▶ _Exercise requirements_
Only one stretch of the data below is wanted: the lines starting at the one with "Instruction: Click the Battery Life row label" and ending at the one with "Task: Select the user UID cell", both included, given again exactly.

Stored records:
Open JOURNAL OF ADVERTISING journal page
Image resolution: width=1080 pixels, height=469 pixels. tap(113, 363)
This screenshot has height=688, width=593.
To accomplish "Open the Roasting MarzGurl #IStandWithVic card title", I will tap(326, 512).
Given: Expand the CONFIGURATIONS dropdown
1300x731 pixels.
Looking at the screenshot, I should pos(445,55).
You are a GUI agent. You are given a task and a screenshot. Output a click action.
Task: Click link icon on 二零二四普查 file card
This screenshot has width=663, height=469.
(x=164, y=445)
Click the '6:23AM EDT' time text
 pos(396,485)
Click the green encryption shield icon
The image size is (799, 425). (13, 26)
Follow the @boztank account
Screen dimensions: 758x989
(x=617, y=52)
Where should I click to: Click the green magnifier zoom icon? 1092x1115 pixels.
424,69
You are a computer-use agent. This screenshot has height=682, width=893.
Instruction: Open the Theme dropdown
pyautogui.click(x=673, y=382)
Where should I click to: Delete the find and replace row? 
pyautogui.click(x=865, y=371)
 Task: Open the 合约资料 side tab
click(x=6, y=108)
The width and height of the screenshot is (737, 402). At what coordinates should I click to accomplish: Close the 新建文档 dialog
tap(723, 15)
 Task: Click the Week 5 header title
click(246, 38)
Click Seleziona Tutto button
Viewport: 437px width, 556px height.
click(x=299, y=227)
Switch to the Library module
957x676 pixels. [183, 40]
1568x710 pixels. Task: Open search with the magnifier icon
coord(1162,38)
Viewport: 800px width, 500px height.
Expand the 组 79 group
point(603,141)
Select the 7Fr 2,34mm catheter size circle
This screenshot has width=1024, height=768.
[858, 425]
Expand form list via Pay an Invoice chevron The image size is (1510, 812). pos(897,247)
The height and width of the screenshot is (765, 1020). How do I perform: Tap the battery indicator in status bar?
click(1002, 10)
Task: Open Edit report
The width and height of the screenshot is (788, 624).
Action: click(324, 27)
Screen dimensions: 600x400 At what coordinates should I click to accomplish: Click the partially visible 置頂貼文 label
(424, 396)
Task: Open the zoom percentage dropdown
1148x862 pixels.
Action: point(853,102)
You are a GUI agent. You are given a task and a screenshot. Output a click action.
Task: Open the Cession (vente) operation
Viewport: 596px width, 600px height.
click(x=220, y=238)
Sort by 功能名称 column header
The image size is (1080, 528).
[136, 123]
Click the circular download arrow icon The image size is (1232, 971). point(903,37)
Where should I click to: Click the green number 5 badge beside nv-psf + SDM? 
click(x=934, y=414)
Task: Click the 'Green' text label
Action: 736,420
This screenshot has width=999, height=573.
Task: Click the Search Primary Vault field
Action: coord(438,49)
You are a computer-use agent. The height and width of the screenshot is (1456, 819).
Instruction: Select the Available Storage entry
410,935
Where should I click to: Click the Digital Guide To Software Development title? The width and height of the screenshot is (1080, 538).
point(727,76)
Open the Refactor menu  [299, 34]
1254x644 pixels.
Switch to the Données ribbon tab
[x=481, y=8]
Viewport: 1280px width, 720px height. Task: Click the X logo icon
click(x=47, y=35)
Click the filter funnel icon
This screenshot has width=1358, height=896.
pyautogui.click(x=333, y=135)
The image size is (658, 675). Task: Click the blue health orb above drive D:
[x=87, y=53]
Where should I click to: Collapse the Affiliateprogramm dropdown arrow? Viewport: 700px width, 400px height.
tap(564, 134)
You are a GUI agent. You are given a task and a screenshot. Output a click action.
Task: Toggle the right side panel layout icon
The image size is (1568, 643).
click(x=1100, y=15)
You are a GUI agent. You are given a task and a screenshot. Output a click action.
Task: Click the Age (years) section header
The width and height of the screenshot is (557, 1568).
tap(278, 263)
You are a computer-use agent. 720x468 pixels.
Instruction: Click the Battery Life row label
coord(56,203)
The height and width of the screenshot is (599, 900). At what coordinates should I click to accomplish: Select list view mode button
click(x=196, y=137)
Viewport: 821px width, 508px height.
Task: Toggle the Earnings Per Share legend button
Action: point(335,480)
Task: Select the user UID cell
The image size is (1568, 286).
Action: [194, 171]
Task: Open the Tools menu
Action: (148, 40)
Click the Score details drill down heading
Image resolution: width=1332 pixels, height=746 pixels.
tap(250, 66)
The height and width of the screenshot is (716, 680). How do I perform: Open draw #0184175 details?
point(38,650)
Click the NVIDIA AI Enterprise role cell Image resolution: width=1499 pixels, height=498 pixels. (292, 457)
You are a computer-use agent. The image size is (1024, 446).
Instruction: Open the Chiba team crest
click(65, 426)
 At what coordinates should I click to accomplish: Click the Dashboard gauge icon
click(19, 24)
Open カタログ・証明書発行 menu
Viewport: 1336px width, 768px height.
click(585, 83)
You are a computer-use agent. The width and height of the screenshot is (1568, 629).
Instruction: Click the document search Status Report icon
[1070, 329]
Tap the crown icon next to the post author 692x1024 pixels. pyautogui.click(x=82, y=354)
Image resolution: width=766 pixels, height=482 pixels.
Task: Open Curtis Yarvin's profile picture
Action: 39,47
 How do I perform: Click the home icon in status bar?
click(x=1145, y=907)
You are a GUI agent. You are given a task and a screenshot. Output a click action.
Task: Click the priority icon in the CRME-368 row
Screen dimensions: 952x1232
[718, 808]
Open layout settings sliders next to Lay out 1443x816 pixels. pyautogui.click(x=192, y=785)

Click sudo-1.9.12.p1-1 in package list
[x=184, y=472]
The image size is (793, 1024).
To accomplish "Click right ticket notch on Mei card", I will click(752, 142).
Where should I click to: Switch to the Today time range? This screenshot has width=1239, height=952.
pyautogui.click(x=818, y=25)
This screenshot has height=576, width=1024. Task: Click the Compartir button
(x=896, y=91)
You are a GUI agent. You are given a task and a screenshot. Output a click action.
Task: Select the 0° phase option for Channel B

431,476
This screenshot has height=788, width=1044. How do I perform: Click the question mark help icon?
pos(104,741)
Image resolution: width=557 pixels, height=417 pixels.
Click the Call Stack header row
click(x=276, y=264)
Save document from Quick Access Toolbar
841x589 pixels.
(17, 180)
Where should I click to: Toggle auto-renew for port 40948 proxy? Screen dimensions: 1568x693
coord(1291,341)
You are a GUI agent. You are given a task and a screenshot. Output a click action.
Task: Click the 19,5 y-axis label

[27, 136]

▶ _Answer to the problem_
Instruction: Click the Battery Life row label
coord(56,203)
The height and width of the screenshot is (599, 900). At what coordinates should I click to accomplish: Select list view mode button
click(x=196, y=137)
Viewport: 821px width, 508px height.
Task: Toggle the Earnings Per Share legend button
Action: point(335,480)
Task: Select the user UID cell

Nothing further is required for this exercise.